Set of tasks =
- 1) Reproduce the part of the IMU processing passage starting with "Madgwick AHRS (Quaternion" and going on through "Output: q (quaternion)".
- 2) Answer these questions about the IMU processing passage:
(a) What value of β does the Madgwick AHRS use for its feedback correction?
(b) What total CPU usage does the table give?
(c) How much faster than sqrt is the fast inverse square root said to be?
- 3) Extend the IMU processing passage, picking up after its last line.

— start Selected passage —

Component Frequency Time per Call CPU Time
BLE Notification ~234 Hz - Interrupt
IMU Parse ~234 Hz <1ms ~234ms/s
AHRS Update ~234 Hz ~2ms ~468ms/s
Button Check ~50 Hz <1ms ~50ms/s
Preprocessing ~1 Hz ~5ms ~5ms/s
TFLite Inference ~1 Hz 10-30ms 10-30ms/s
Total CPU - - ~77%

Remaining 23% for BLE stack, WiFi, MQTT, etc.

Key Algorithms

Madgwick AHRS (Quaternion Fusion)

  • Purpose: Fuse gyro + accel → stable 3D orientation
  • Input: ω (gyro rad/s), a (accel G-forces)
  • Output: q (quaternion)
  • Method:
    1. Integrate gyro → quaternion derivative
    2. Estimate gravity error from accel
    3. Apply feedback correction (β = 0.1)
    4. Normalize quaternion
  • Frequency: 234 Hz
  • Accuracy: ±2° typical

Fast Inverse Square Root

float invSqrt(float x) {
    float y = x;
    long i = *(long*)&y;
    i = 0x5f3759df - (i >> 1);  // Magic constant
    y = *(float*)&i;
    y = y * (1.5f - (0.5f * x * y * y));  // Newton iteration
    return y;
}

Used for vector normalization (10x faster than sqrt)

— end Selected passage —
— start Information provided —

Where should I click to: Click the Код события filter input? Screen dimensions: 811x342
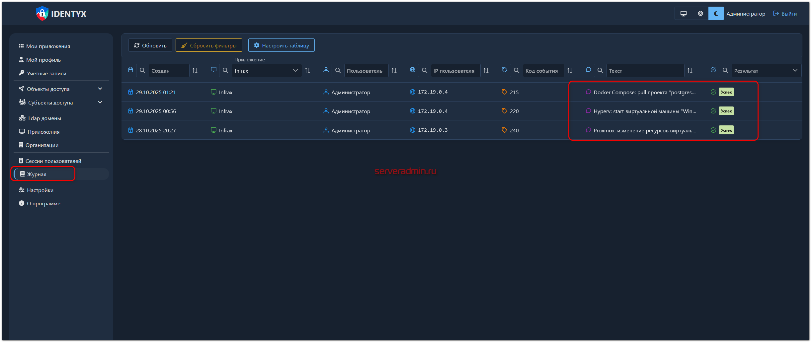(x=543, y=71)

— end Information provided —
— start Information provided —

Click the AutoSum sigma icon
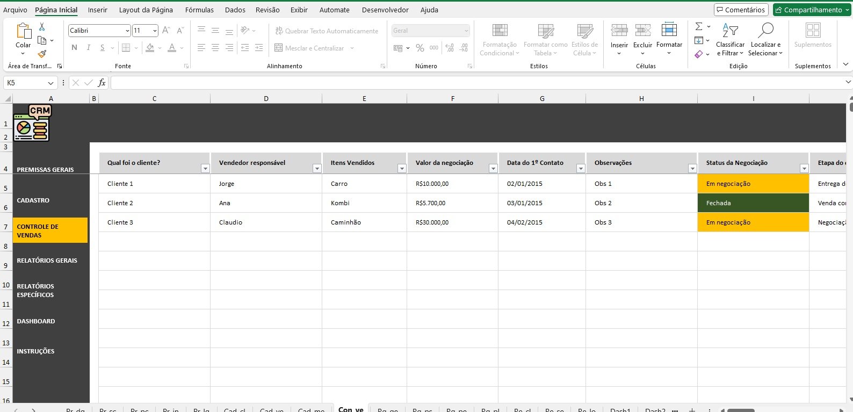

— end Information provided —

Outputs =
- 1)
Madgwick AHRS (Quaternion Fusion)

  • Purpose: Fuse gyro + accel → stable 3D orientation
  • Input: ω (gyro rad/s), a (accel G-forces)
  • Output: q (quaternion)

- 2)
(a) 0.1
(b) About 77%
(c) 10x faster

- 3)
71 Spell Classes

See SPELL_NAMES array in spell_detector.cpp:

  • Index 0: "The_Force_Spell"
  • Index 18: "Alohomora"
  • Index 26: "Expelliarmus"
  • Index 27: "Expecto_Patronum"
  • Index 52: "Wingardium_Leviosa"
  • Index 55: "Lumos"
  • Index 56: "Stupefy"
  • ... and 64 more!

Performance Comparison

Metric ESP32 Local Python HTTP
Latency 15-50ms 50-150ms
Network 10 B/s 11.75 KB/s
HA CPU ~5% ~25%
Power 150mW 500mW+
Offline Yes No

Future Optimizations

  1. Quantization: Convert model to INT8 (4x smaller, 2x faster)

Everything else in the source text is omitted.